**EXERCISE:** Tally the lines in the entries below that contain the string "Switch", matching case exactly. Reply with the number alone.

**MATERIAL:**
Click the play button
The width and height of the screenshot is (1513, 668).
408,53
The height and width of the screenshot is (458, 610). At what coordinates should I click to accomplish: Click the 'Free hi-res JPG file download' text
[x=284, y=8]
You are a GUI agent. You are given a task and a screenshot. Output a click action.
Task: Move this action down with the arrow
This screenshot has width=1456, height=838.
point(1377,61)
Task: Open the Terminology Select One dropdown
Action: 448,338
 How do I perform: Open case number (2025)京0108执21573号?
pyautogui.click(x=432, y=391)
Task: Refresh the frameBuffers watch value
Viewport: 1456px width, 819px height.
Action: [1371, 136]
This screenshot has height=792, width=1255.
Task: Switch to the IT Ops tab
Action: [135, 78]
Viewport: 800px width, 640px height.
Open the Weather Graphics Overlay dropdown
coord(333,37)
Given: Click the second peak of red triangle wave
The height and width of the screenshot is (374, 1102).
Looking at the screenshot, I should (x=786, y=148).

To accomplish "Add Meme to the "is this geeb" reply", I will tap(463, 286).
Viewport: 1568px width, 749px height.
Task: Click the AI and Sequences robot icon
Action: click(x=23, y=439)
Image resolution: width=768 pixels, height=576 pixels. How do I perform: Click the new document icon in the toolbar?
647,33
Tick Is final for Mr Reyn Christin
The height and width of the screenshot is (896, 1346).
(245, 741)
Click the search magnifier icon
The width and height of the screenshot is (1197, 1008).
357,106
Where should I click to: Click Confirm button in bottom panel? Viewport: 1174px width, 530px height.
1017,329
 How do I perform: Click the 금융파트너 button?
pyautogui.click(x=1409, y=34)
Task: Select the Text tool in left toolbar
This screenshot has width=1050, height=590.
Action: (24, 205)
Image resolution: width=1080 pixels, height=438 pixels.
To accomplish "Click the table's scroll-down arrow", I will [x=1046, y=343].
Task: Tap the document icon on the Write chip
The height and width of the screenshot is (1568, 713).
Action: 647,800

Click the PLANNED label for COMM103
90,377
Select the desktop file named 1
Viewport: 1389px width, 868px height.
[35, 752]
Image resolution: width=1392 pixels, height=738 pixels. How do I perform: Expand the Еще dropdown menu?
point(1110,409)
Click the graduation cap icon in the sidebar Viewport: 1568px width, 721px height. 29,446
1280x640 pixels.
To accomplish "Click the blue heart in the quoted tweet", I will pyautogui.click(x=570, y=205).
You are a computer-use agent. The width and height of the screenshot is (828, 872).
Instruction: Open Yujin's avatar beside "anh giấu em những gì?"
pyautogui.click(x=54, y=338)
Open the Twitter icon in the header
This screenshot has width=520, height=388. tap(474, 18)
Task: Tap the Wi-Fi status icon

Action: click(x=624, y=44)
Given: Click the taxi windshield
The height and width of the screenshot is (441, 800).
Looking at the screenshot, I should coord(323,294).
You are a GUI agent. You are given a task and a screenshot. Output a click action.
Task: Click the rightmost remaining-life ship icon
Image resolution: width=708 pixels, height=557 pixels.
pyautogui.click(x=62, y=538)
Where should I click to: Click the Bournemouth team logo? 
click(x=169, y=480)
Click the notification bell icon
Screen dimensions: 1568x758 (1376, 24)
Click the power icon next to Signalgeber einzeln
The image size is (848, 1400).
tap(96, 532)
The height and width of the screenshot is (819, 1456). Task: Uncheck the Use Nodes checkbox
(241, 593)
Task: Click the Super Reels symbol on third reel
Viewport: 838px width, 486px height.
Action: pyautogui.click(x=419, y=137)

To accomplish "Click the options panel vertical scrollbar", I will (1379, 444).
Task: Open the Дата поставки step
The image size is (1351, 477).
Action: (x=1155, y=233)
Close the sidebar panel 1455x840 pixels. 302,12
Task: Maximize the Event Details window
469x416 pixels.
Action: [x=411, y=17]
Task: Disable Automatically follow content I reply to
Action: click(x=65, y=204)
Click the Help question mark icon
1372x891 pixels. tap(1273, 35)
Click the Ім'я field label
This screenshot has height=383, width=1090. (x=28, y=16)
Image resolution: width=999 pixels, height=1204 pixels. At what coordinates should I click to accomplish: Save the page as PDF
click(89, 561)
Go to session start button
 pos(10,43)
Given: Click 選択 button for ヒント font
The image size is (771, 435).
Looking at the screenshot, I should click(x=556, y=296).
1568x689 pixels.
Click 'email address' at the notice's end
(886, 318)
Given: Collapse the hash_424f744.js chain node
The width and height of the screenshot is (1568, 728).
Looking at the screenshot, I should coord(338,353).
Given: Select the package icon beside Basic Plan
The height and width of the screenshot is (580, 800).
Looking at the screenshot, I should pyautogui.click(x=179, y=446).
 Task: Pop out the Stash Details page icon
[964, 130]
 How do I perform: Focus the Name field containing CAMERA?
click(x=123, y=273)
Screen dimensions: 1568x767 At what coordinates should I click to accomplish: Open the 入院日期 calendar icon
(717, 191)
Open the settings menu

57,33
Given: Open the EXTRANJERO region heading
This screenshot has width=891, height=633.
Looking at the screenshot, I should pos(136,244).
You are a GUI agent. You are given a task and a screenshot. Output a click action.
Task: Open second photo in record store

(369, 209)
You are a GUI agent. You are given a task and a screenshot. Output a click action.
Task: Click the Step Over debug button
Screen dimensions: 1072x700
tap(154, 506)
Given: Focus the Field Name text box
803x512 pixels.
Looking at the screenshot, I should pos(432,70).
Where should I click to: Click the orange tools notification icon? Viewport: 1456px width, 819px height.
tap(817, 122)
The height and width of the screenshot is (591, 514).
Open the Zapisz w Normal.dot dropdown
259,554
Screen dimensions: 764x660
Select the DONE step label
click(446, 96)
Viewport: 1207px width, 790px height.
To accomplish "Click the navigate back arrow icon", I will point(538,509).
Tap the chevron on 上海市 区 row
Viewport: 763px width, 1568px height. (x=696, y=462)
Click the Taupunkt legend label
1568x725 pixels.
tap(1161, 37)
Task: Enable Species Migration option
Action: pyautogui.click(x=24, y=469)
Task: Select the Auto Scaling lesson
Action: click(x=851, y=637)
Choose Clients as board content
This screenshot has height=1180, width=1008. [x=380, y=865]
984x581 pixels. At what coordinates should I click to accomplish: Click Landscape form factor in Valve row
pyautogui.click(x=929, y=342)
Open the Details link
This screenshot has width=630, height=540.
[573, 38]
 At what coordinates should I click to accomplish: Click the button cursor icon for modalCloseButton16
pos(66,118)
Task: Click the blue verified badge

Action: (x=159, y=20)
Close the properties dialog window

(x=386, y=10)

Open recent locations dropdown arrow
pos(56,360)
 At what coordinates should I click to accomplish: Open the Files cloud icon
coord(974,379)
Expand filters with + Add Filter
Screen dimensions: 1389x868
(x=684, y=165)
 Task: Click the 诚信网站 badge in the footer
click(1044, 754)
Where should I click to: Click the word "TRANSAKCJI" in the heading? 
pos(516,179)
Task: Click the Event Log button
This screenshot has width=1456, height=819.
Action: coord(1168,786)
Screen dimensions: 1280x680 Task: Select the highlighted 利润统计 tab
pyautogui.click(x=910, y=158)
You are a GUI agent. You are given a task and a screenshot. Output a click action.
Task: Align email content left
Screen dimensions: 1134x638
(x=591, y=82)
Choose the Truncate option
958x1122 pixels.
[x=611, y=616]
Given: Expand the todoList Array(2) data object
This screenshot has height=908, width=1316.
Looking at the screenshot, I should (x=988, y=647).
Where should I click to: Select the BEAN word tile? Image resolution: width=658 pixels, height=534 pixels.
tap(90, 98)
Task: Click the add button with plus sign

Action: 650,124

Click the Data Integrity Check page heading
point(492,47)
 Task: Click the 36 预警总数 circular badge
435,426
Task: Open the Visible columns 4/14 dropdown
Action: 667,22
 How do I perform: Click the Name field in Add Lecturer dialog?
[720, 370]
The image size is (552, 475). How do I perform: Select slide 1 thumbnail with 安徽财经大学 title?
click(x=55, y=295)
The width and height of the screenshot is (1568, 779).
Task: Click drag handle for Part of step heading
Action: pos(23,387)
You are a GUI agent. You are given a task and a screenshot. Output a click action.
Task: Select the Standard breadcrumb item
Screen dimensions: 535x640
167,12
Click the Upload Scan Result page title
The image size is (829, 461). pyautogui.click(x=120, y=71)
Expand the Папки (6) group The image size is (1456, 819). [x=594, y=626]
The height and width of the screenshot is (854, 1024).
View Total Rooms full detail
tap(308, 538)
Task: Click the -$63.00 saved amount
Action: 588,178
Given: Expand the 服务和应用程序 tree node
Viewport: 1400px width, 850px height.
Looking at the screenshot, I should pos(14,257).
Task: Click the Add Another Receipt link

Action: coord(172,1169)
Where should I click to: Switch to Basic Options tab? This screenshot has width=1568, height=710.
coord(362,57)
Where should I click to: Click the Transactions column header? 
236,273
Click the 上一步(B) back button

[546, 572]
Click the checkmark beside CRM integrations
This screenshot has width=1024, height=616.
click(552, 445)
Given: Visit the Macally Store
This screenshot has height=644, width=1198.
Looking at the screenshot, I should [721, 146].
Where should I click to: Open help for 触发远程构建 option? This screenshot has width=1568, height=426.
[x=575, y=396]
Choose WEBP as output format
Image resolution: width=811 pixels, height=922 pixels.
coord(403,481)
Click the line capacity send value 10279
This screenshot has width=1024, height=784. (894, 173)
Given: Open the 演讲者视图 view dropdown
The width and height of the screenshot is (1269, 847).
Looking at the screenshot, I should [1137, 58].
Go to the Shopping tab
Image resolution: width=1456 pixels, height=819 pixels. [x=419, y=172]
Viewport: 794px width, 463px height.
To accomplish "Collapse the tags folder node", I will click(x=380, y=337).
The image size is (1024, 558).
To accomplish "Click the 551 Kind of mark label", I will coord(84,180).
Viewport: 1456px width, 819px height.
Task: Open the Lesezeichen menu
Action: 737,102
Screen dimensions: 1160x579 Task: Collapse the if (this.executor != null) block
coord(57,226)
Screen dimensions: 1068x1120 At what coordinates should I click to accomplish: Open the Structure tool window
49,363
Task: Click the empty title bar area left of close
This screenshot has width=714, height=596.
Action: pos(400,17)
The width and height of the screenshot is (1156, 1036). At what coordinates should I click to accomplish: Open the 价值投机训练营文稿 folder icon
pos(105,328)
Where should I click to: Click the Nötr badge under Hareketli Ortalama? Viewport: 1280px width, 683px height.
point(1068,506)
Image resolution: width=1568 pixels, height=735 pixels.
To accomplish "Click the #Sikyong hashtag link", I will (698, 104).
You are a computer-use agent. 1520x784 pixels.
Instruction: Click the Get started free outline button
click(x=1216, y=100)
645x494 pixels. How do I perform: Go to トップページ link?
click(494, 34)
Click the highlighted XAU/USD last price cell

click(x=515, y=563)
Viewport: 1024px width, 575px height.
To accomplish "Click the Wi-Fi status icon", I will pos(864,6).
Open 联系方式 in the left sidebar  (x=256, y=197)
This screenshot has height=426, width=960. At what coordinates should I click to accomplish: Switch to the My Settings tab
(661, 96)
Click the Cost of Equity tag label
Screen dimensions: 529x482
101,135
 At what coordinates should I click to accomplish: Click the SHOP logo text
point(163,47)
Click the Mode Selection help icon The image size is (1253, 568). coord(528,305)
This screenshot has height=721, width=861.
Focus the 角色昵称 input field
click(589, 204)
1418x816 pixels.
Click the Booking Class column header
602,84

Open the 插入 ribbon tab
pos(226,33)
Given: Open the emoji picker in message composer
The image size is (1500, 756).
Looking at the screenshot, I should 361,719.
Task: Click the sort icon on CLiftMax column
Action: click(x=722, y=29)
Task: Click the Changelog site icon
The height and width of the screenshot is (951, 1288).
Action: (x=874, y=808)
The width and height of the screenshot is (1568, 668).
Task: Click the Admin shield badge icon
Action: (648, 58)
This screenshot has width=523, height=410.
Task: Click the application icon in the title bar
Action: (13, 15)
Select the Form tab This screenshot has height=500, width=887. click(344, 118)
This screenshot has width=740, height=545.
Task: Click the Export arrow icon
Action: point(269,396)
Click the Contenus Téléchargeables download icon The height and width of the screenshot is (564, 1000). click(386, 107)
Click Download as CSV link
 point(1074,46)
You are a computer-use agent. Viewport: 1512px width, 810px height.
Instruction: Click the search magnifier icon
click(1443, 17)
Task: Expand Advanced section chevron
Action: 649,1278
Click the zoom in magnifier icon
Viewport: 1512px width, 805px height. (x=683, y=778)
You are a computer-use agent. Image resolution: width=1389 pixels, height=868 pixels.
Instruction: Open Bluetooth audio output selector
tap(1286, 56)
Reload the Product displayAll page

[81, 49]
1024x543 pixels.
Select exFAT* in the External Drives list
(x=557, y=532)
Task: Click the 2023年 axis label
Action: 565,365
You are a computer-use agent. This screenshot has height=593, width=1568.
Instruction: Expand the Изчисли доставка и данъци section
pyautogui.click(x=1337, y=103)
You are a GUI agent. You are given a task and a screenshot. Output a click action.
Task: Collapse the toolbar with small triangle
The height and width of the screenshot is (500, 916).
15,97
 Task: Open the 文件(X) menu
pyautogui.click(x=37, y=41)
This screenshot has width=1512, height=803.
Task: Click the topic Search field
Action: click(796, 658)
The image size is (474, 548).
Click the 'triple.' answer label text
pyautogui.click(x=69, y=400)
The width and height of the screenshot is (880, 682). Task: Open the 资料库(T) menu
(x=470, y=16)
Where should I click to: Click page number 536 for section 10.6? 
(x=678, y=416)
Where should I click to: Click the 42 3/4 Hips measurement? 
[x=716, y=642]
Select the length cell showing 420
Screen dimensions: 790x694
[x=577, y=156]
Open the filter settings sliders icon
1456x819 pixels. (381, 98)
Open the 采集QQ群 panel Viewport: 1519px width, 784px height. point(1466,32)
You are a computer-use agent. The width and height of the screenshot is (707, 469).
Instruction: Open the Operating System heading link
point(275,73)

**TASK RESULT:** 3